Official school pictures have always been as perfectly curated as today’s middle schooler’s Instagram page.
We know that technology has changed so much of our lives but it’s also easy to lose sight of exactly how. Where we once had students walking around school to capture ‘official’ photos of what a school was like or the people who went there, that’s no longer the case. Now every student using their phone can take an image that represents not only their life but can also end up representing an entire community.

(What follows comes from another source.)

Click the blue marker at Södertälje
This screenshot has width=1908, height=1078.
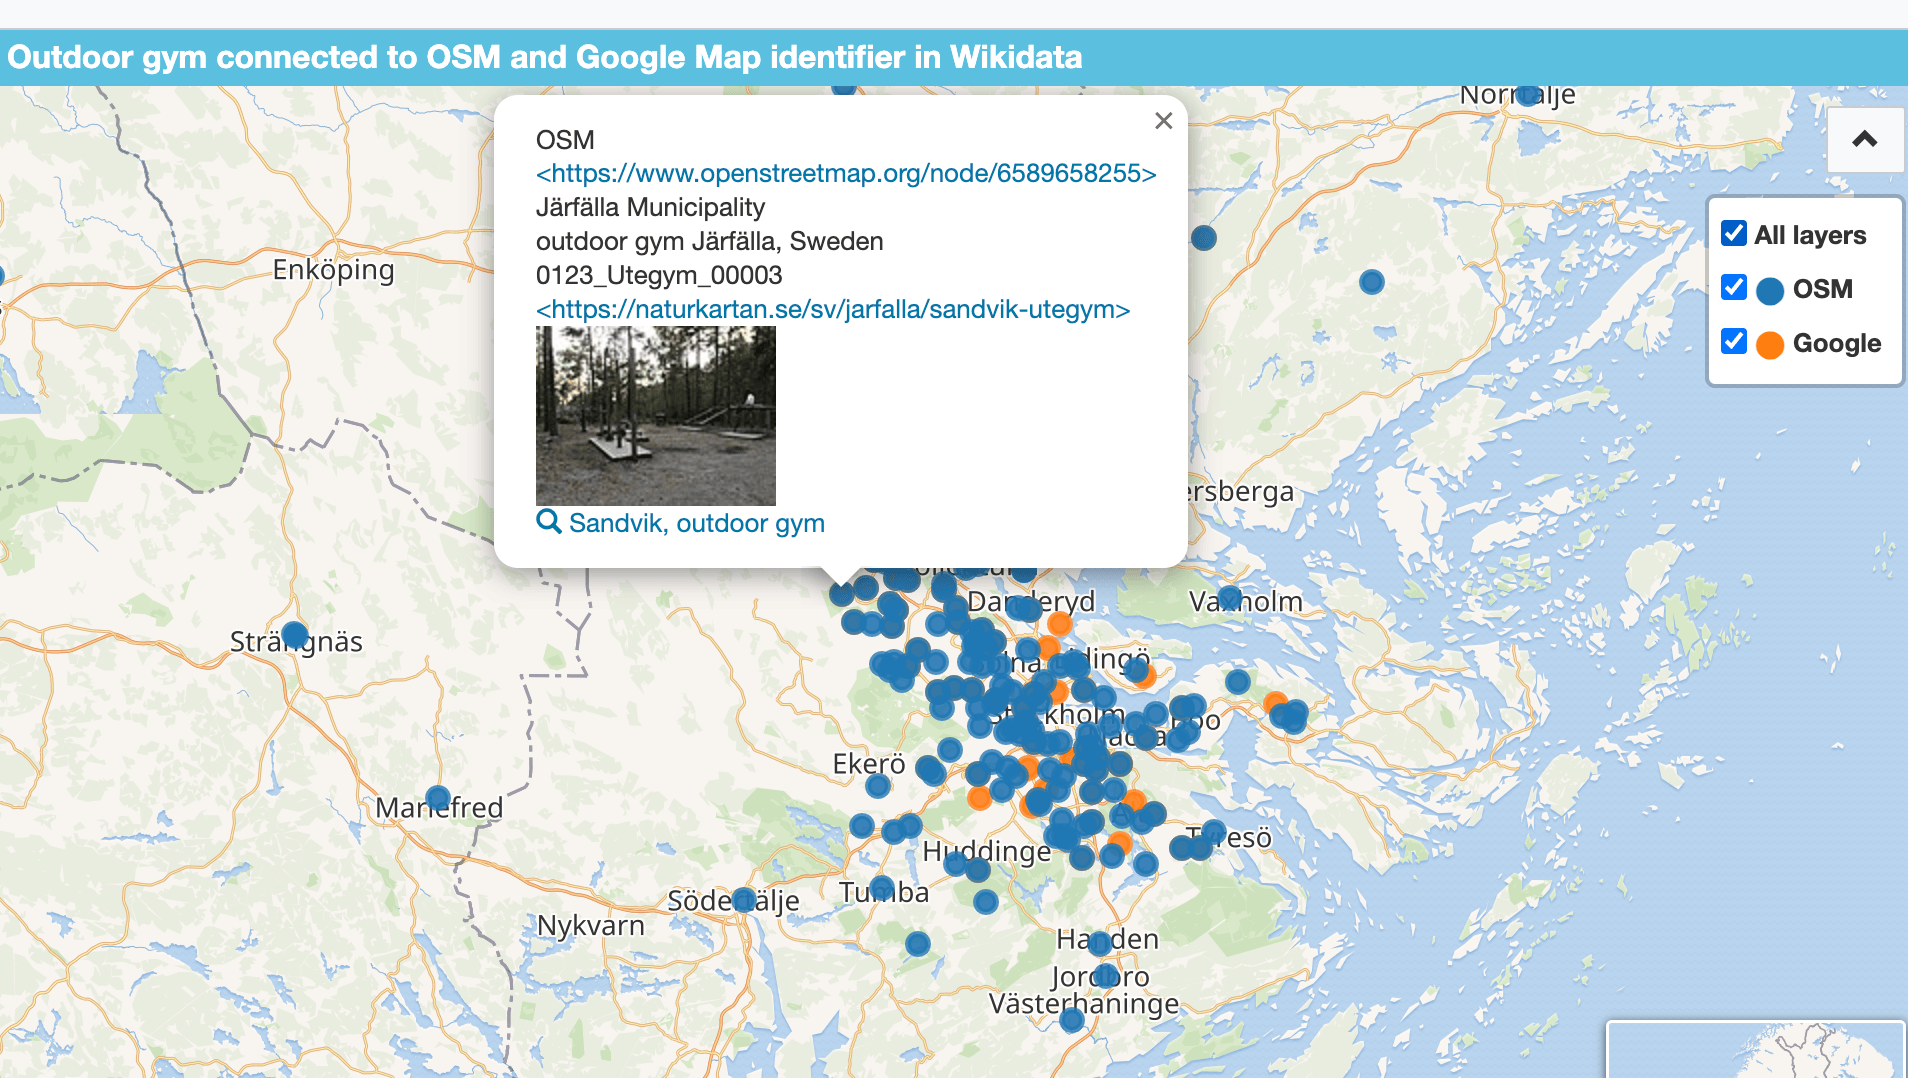pos(744,900)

For better and for worse, photos show spontaneous moments. Sometimes those moments frozen in time appear to reflect the worst of someone’s character. And sometimes these images reveal things that people in the community have turned a blind eye to and that actually need to be addressed. But in the firestorm that erupts afterwards, often any lessons that can be learned are lost in a cycle of blame and denial that dominates the discussion.
Here’s the challenge we rarely talk about. An image never shows you the moments that lead up to when the person took the picture and rarely provides clarity or insight into the motivations of the people involved. All you know is what you think you see and then your individual biases and assumptions interpret the facts that seem so obvious.
A recent example took place at an Arizona high school when six white girls, after taking their official school pictures, wore t-shirts with individual letters on them and spontaneously arranged themselves to spell out the “n-word.”
There it was for the world to see: six smiling white girls posing for a picture on school grounds that spelled out the n-word. In a moment they not only looked racially ignorant or malicious, it also looked like they came from a community that supported their actions. Where were the teachers? Why didn’t another student stop them? What kind of community raised these awful girls?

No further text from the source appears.